Archive for Saturday, April 22, 2006

Staking a claim’

LMH to expand east ahead of K.C. encroachment

April 22, 2006


Even hospitals sometimes have to draw a line in the sand. And For Lawrence Memorial Hospital, Eudora has become that line.

The hospital in December announced a deal to buy 21 acres of prime development ground in the eastern Douglas County community to serve as the home for a future medical complex.

LMH leaders said the purchase was crucial to critical planning efforts because it put Kansas City area hospitals on notice that LMH wouldn't allow other health care providers to creep into the Lawrence market without a fight.

"I guess you could say that we're staking our claim to that important area," said Gene Meyer, LMH president and CEO.

Meyer said near-term plans for the property at the southeast corner of Kansas Highway 10 and Church Street included a medical office building that would house LMH-affiliated physicians.

But Meyer said the 21-acre site could grow into a much larger medical complex that would serve the growing K-10 corridor and attract patients from western Johnson County.

"We have left our options open by buying 21 acres," Meyer said. "Hopefully there will be quite a bit of complementary development that can happen there."

Possibilities for other uses include office space for dentists, eye doctors and other health care professionals. Space for a pharmacy also is likely, Meyer said. Longer range plans could include an after-hours acute care center that could treat minor emergencies, though Meyer said that wasn't a certainty.

The community's lone physician said that would be a major improvement for the community.

"It is basically at least 20 minutes to any hospital from here, so I think that would really allow us to serve the community better," said Dr. Daniel Dickerson, who practices at the LMH-affiliated Eudora Family Care.

Dickerson's office - which also includes two nurse practitioners - would move to the medical office complex. Dickerson said the new location would provide the office the space to add new radiology and imaging services that patients currently must leave town to receive. He said there was also the possibility to add physical therapy services at the new medical complex.

Eudora Mayor Tom Pyle is excited about what the entire project can do for his town of about 5,000 people.

"There are a few things in life that are milestones, and I think this is probably one of them for our community," Pyle said.

Pyle said he expected the medical center development to help the community attract additional commercial development.

"This is going to entice corporations and business people to come in to town," Pyle said. "They like to be close enough to a hospital or health care so that they don't have to go 10 or 15 miles to get health care."

Pyle said he also thought the medical center would make the area more attractive for residential development because many people like to live in neighborhoods with easy access to health care and also because future employees of the medical center may want to live in Eudora.

"It just really will be another step up for the community," Pyle said. "I don't know how anybody could do more good than to bring a good hospital into a community."

Meyer said construction at the site could begin in late 2006 or early 2007. But first, hospital officials plan to take the next six months to do a detailed study of the site and develop a master plan for the property. Meyer said full development of the site could take 15 to 20 years.
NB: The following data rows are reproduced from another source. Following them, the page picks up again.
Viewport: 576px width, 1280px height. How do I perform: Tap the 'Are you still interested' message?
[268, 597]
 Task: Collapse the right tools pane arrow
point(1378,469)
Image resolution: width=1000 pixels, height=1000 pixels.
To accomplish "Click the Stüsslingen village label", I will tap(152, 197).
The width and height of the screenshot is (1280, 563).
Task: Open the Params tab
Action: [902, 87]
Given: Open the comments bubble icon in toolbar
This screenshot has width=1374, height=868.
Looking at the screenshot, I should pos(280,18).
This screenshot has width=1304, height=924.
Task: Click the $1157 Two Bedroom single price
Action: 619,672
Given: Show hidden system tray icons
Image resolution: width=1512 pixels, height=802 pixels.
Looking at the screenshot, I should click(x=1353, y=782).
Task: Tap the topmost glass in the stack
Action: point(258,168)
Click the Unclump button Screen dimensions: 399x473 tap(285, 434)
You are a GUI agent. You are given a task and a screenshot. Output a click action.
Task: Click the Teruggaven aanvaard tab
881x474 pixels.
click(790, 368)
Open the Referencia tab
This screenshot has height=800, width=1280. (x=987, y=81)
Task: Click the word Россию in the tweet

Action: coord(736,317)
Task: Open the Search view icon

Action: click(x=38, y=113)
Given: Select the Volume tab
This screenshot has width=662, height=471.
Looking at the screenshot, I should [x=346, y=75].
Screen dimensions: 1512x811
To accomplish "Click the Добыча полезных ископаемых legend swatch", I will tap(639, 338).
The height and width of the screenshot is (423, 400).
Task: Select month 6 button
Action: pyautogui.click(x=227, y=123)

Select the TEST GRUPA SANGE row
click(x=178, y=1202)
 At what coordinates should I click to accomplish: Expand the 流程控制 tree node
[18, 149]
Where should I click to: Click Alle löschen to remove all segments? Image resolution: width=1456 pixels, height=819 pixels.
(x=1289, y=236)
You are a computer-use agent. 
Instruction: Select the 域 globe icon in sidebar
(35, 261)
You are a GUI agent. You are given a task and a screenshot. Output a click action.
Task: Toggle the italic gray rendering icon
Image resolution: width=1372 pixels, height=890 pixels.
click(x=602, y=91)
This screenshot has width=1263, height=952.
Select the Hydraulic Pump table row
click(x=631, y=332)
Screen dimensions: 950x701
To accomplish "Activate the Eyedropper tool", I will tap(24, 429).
Part of the timeline likely will depend on what other area health care providers do. LMH officials are keeping a close eye on potential development by three Kansas City area hospitals. St. Luke's has purchased property along K-10 near Woodlawn, Olathe Medical Center has purchased K-10 property in De Soto, and Shawnee Mission Medical Center has purchased property along Kansas Highway 7 just north of K-10.

Meyer said new locations for health care providers were becoming important because patients were demanding convenience.

"People are busy," Meyer said. "Convenience is a bigger issue all the time. With so many services being delivered on an outpatient basis today, locating those services closer to where people live makes a lot of sense.

"We would love to be the provider of choice for eastern Douglas County and parts of western Johnson County. This (project) should send the message to everyone that LMH is truly a regional provider."